Recall that we actually need something of type Either Char (Map Nucleotide Int), so we’re not done yet, but we’ll get there. Before that, it’s worth mentioning that there is an easier way to combine map and sequence, which is the mapM function.

mapM :: (Traversable t, Monad m) => (a -> m b) -> t a -> m (t b)

Let’s specialize the types for our problem.

mapM :: (Char -> Either Char Nucleotide) -> [Char] -> Either Char [Nucleotide]

So mapM takes a function of type Char -> Either Char Nucleotide (like char2nuc) and a [Char] (or String), maps one onto the other and then essentially applies sequence to the result (the implementation is slightly different, but to the same effect). We can use this to simplify our transformation of the dna string above.

nucleotideList = mapM char2nuc dna

Final Touches

For the final step, we just need to find a way to convert our nucleotideList :: Either Char [Nucleotide] into something of type Either Char (Map Nucleotide Int). Let’s ignore the Either Char monad for a second and think of how to turn a [Nucleotide] into a Map Nucleotide Int. Let’s implement a function called count (sorry for the inexpressive name).

import Data.Map (Map, fromList, adjust)


count :: [Nucleotide] -> Map Nucleotide Int
count = foldr (adjust succ) basemap
    where basemap = fromList [(A, 0), (C, 0), (G, 0), (T, 0)]
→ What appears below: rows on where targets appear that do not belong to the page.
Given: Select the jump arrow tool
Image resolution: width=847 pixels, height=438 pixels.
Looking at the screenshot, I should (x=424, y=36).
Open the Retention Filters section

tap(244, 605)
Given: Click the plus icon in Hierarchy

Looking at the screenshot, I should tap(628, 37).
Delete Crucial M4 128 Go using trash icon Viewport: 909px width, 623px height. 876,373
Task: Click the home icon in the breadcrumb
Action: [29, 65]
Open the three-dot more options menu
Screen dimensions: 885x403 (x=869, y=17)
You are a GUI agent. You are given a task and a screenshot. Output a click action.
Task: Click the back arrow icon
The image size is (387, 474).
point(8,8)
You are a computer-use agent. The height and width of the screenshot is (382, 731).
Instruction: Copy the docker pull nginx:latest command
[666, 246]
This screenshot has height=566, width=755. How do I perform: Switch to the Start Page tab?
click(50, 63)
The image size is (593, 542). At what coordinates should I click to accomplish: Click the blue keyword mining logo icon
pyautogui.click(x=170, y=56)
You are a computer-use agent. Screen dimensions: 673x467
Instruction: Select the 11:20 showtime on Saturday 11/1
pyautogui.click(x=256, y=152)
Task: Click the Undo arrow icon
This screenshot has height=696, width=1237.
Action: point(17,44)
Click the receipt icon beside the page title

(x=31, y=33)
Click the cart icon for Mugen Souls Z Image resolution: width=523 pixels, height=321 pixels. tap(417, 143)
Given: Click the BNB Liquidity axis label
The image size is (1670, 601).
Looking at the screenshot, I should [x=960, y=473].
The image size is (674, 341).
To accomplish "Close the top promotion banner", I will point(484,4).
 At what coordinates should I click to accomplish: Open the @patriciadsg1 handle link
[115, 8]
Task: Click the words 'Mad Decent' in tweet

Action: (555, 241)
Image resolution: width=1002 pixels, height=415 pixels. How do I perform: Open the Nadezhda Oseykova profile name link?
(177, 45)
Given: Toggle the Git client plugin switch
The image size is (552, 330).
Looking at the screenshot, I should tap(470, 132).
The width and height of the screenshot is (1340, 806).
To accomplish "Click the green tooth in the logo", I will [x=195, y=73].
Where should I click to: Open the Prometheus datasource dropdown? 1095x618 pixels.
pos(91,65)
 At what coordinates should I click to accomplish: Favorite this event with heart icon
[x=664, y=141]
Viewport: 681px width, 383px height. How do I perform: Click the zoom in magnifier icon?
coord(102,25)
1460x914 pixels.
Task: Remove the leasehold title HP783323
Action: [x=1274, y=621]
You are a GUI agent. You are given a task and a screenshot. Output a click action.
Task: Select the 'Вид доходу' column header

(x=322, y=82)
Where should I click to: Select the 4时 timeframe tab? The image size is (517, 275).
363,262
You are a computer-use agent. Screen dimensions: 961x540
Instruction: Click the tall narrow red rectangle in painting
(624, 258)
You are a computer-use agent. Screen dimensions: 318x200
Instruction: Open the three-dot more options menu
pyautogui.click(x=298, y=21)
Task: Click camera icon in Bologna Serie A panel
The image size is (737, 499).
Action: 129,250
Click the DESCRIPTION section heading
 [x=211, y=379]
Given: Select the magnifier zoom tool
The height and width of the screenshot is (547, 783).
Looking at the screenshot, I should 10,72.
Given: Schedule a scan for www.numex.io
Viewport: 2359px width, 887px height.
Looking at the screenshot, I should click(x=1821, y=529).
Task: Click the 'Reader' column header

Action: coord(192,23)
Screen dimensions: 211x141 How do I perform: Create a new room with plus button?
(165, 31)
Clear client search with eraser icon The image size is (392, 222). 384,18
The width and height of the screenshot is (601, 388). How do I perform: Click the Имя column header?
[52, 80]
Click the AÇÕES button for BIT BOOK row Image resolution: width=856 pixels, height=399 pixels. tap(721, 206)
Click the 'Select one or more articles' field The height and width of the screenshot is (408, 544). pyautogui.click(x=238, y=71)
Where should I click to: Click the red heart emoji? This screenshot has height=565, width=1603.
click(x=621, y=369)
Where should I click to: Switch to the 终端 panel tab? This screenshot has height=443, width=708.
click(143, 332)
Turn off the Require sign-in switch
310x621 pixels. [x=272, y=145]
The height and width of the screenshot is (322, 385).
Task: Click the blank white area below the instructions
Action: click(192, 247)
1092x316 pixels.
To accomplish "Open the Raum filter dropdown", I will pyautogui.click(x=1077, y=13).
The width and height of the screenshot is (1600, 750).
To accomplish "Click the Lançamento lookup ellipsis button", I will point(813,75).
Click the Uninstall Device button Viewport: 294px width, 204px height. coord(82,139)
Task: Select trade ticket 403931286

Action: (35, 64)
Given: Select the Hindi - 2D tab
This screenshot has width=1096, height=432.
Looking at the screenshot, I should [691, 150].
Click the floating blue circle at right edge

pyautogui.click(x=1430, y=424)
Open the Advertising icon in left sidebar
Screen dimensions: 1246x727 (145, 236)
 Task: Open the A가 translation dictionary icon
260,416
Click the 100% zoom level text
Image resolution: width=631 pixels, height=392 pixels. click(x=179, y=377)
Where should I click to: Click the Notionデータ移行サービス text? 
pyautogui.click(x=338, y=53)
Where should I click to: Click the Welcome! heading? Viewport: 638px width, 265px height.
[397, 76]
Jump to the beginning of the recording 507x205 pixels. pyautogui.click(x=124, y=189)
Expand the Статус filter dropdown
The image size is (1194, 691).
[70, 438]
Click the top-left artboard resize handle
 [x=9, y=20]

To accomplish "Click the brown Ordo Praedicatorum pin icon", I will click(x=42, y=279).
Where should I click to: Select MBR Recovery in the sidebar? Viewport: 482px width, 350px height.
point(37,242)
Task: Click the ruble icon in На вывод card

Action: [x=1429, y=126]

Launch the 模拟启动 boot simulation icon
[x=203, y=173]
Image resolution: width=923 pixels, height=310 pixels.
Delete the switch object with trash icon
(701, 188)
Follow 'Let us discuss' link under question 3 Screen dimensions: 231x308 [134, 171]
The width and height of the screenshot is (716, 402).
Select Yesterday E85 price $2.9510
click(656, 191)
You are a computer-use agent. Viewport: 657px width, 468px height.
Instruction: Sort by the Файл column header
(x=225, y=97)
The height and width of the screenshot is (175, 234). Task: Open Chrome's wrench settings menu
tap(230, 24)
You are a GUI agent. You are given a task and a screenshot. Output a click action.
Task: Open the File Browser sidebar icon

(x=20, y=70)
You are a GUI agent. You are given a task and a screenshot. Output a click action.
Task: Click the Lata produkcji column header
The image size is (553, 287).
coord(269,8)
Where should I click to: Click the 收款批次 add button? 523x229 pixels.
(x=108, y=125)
succ here is the same as (+1) and adjust updates a given key in a map by applying succ to it (i.e. increasing the value by 1). So what happens here is that we start with basemap and, for every element of the input list of Nucleotides, we update basemap with adjust succ, which increases the value of that element in the map by 1.

Now all we need to do is apply the count function to the “content” of nucleotideList. This is pretty simple, we can use fmap (which is the same as <$>). Recall the type of fmap:

fmap :: Functor f => (a -> b) -> f a -> f b

Or, in our case, since Either a is also a Functor:

fmap :: ([Nucleotide] -> Map Nucleotide Int) -> Either Char [Nucleotide] ->
Either Char (Map Nucleotide Int)

So we could implement our top-level function nucleotideCounts like this.

nucleotideCounts :: String -> Either Char (Map Nucleotide Int)
nucleotideCounts s = count <$> nucleotideList 
	where nucleotideList = mapM char2nuc s

Here’s the full code (skipping the nucleotideList definition)

module DNA (nucleotideCounts, Nucleotide(..)) where

import Data.Map (Map, fromList, adjust)

data Nucleotide = A | C | G | T deriving (Eq, Ord, Show)

char2nuc :: Char -> Either Char Nucleotide
char2nuc 'A' = Right A
char2nuc 'C' = Right C
char2nuc 'G' = Right G
char2nuc 'T' = Right T
char2nuc x = Left x

count :: [Nucleotide] -> Map Nucleotide Int
count = foldr (adjust succ) basemap
    where basemap = fromList [(A, 0), (C, 0), (G, 0), (T, 0)]

nucleotideCounts :: String -> Either Char (Map Nucleotide Int)
nucleotideCounts s = count <$> mapM char2nuc s

Now, you might be wondering: what happens if mapM char2nuc s returns a Left Char and we apply fmap count to that? count doesn’t expect a Char! Well, applying fmap (or <$>) to Left a is the same as applying fmap to Nothing: you get back what you started with. Try it out.

> fmap (*2) (Right 3)
Right 6

> fmap (*2) (Left 3)
Left 3

This might seem a bit like magic, but it’s really just the way that Either a implements fmap: the implementation is here (search for fmap).

As I mentioned in the beginning, this article is the first of a 3-part series. In Part 2, I’ll try to demystify the magic behind sequence and mapM and in Part 3 I’ll compare solutions to this problem in C++ and Rust.